> **Data in this exercise**:
((
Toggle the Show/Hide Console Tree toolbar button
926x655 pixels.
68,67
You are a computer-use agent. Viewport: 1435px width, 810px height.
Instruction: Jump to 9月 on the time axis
))
((
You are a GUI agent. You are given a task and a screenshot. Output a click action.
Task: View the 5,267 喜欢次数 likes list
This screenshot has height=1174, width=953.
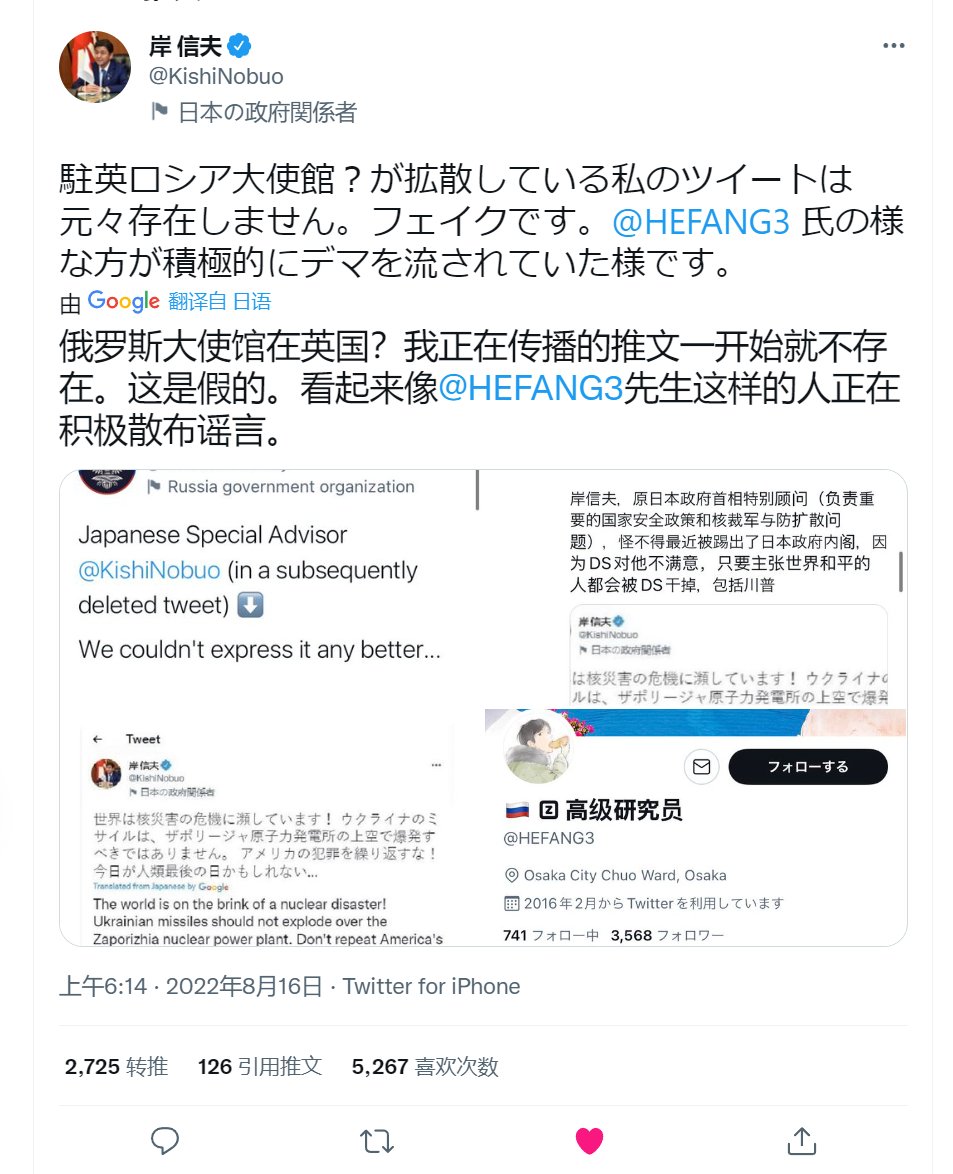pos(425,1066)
))
((
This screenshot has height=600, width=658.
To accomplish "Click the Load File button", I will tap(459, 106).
))
What lines in the listing above hold the string "agent"? List them.

> **Task answer**:
You are a computer-use agent. Viewport: 1435px width, 810px height.
You are a GUI agent. You are given a task and a screenshot. Output a click action.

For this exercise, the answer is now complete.